_WHAT IS NEEDED_: Transcribe the following entries word for word; no picture is to appear in the copy.

(Saved data entries)
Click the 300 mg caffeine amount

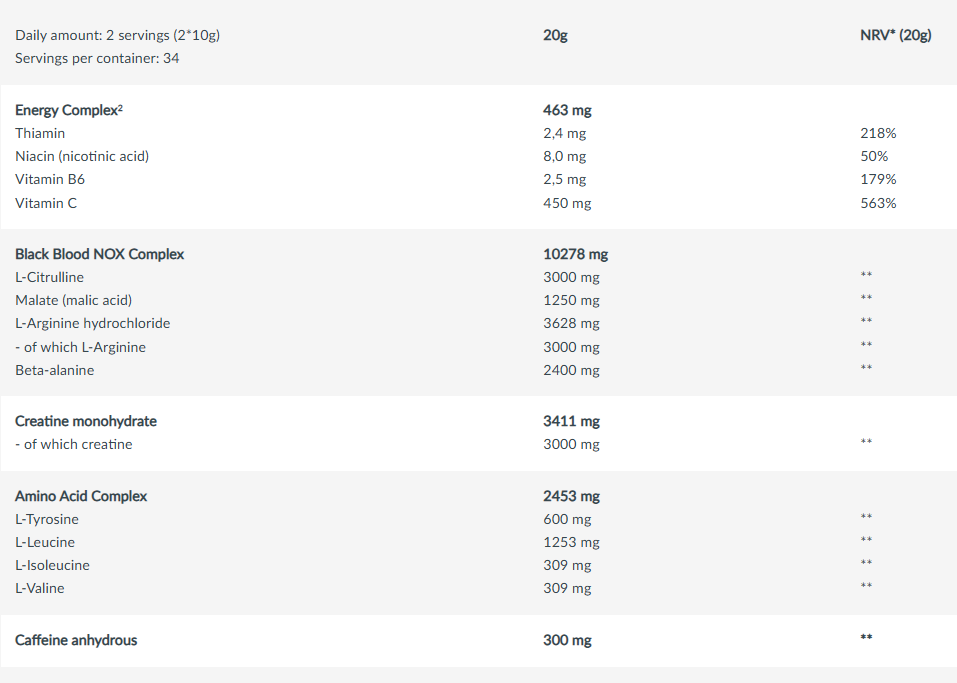click(x=567, y=640)
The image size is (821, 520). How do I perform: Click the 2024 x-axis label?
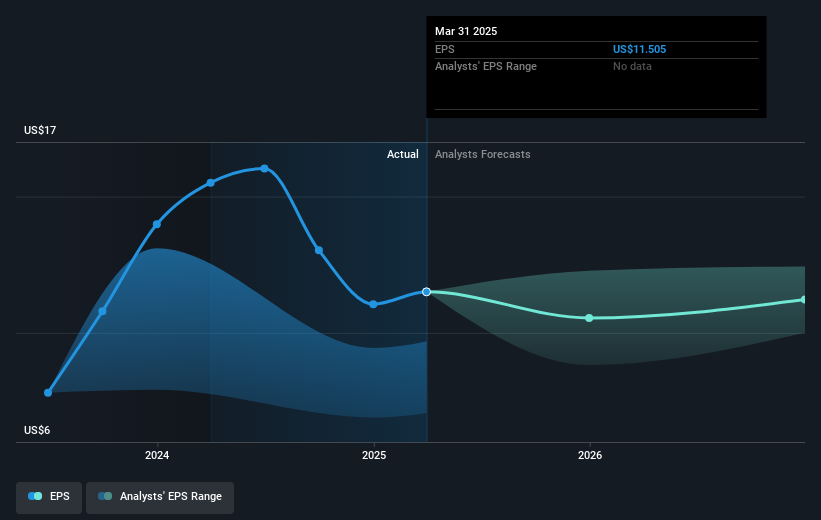tap(157, 455)
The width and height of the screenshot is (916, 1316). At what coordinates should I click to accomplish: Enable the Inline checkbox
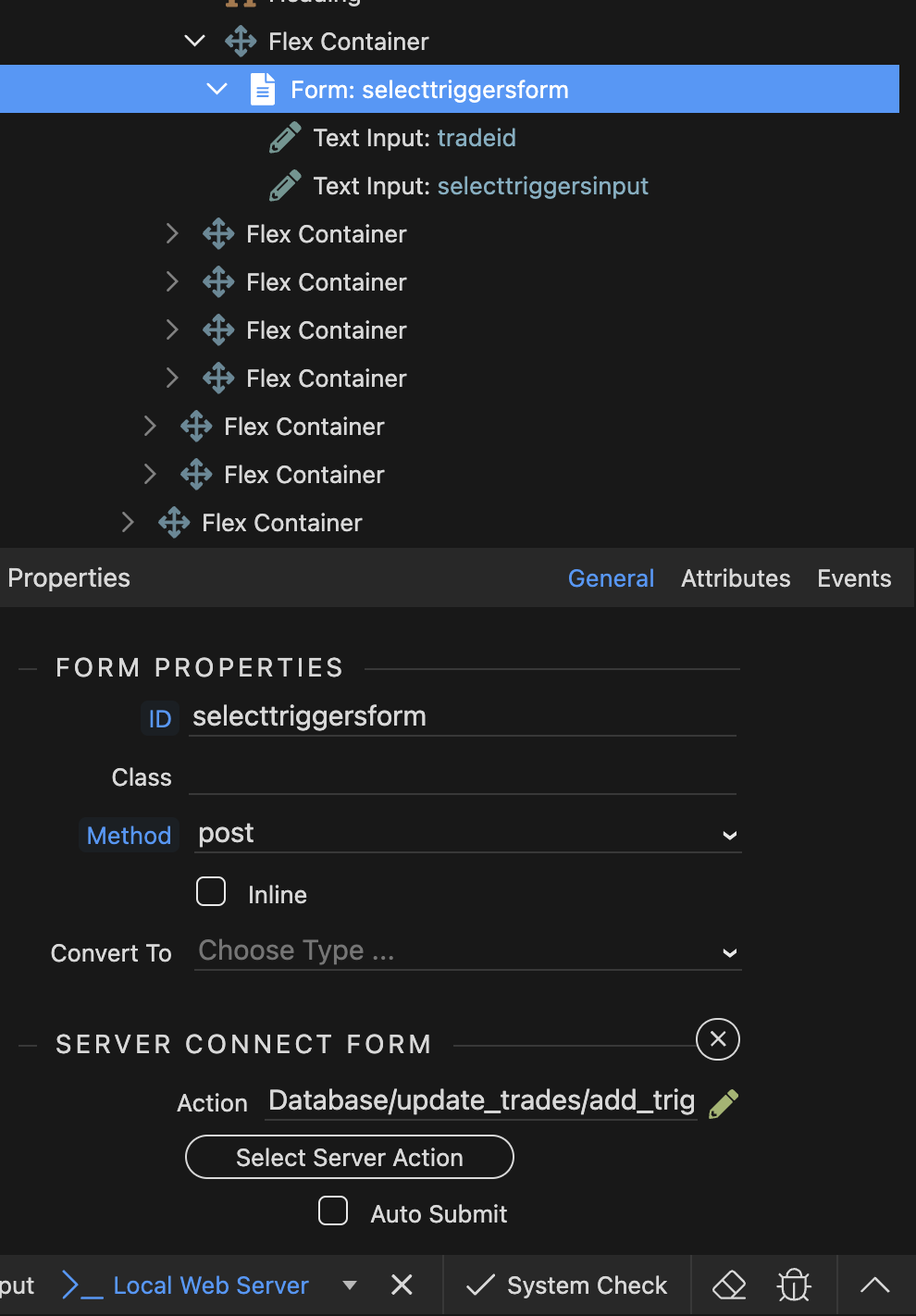(211, 892)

_RESPONSE TO THE EXERCISE_:
Click the 300 mg caffeine amount

click(x=567, y=640)
The image size is (821, 520). How do I perform: Click the 2024 x-axis label?
tap(157, 455)
The width and height of the screenshot is (916, 1316). At what coordinates should I click to accomplish: Enable the Inline checkbox
(211, 892)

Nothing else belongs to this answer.